## Travail à réaliser
Relevez toutes les années mentionnées dans l'extrait sur le financement des bâtiments scolaires, dans leur ordre d'apparition.

## Extrait du document
____________________

Financement des bâtiments scolaires. De réforme en réforme, l’embellie ?
Lundi 6 mars 2023
Le parc immobilier scolaire souffre de sous-financement depuis plus de trente ans. Avec le temps, les bâtiments se sont fortement dégradés, malgré des prises de conscience et une panoplie de réformes qui, bien que prometteuses, tardent à produire leurs effets.
Depuis la communautarisation de l’enseignement en 1989, la dotation, calculée à l’époque sur des indices compliqués mêlant TVA, clés d’élèves et emprunt, a montré son insuffisance à couvrir les besoins de la Communauté française en matière d’enseignement et de culture notamment. De ce faible budget, très peu de moyens ont été affectés annuellement aux bâtiments scolaires. Ces moyens n’ont pas été indexés et ont donc peu évolué, passant de 137 millions à 156 millions en 2021. En 1993, par un accord entre Régions et Communauté française, pour alléger le déficit financier de la Communauté française, une partie de ses bâtiments scolaires ont été vendus à des sociétés publiques régionales pour un montant d’un milliard d’euros.

____________________

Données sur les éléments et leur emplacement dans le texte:
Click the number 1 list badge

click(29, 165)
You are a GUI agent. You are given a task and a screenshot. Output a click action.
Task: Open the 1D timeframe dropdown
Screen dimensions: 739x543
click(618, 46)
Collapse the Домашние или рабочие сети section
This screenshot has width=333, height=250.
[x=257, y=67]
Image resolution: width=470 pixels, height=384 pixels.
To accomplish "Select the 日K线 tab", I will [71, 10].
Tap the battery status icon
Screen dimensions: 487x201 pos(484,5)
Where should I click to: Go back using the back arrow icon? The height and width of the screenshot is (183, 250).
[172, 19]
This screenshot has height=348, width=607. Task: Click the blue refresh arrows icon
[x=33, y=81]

____________________

## Réponse
2023, 1989, 2021, 1993